From his memories of the old Passovers of his boyhood, he saw
instantly that there had come a change over Judea and the worshiping
sons of Abraham.
They went in bodies, in numbers from a handful from some remote but
pious hamlet to great armies from the leveled cities of Joppa,
Ptolemais and Anthedon, from Cæsarea and Tyre and Sidon, from the
enthusiastic towns in Galilee, and even from far-off Antioch and
Ephesus. They were not fewer in number, because of a year of warfare
and the menace of an approaching army upon the city in which they were
to take refuge. But there were more--double, even triple the number
that usually went up to Jerusalem at this time. For of the millions of
inhabitants in Judea in the unhappy year of 70 A.D., a third of them
were plundered and homeless refugees from ruined cities. Therefore,
instead of the armies of men, happy, hopeful and enthusiastic, who had
journeyed in former years to Jerusalem, there passed before the
Maccabee a mixed multitude of men and women and children. Thousands
carried with them all that warfare had left to them--pitiful parcels
of treasure or household goods, or extra clothing; other thousands
bore nothing in their hands, and by the wear in their garments and the
hunger in their faces, it seemed that they owned nothing to carry.

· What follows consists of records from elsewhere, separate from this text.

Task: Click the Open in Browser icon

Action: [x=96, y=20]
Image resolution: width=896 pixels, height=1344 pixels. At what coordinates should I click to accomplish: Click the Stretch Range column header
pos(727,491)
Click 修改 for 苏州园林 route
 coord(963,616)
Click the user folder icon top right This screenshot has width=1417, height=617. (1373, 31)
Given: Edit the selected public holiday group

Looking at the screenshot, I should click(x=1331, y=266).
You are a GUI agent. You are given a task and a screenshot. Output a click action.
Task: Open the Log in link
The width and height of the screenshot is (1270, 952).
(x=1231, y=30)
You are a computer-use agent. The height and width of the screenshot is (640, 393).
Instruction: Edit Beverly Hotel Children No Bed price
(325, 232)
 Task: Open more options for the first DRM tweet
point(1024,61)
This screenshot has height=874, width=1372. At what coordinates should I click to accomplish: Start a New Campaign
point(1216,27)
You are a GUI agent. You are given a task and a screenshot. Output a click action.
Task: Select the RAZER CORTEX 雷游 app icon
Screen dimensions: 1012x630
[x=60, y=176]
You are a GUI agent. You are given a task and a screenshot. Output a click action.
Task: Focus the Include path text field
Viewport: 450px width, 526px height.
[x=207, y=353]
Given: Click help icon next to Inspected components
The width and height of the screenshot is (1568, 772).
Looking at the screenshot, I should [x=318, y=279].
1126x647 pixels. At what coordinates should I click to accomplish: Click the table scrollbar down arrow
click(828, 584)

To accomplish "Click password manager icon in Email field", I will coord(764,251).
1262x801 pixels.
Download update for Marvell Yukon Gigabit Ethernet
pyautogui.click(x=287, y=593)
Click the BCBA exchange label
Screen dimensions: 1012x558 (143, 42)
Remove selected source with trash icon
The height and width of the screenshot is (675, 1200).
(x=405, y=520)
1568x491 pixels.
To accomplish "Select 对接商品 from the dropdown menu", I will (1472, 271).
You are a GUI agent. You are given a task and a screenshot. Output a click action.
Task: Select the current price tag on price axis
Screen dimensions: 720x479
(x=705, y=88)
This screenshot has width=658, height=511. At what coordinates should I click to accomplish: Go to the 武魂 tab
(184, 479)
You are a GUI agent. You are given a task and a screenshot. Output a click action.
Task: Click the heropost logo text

The Maccabee noted finally the entire absence of the travelers who
fared in state. Not in all that long procession that wound up the
stony passage from the west, did he see a single Sadducee. There went
mobs of laborers and farmers, tradesmen, servants and small merchants,
but the Jewish friends of Rome that had once made part of the Passover
pilgrimage a royal progress were nowhere to be seen. Under the vast,
vivid blue of the mountain skies they moved, indifferent to the
splendid benevolence of the untroubled day. The pure wind swept in
from the radiance in the east, flinging out multi-colored garments and
scarves, rushing with its bracing chill without obstruction through
even the compactest mass of wayfarers. The cedars on the hills about
the little town whistled continuously and at times some extremely
narrow defile with an uninterrupted draft would take voice and cry
humanly. But there was no responsive exhilaration to the vigor of
morning on a mountain-top. The great ever-growing migration was dark,
dangerous and moody.
Somewhere beyond the highest of the blue hills to the east, the white
walls of the city of David were receiving all this. Somewhere to the
west the four brassy legions of Titus were marching down upon all
this. About the Maccabee were assembling all the circumstances that
govern a tremendous struggle. Eagerness, earnestness, all the strength
and resolution of his strong and resolute nature surged into his soul.
It was his hour. It should find him prepared.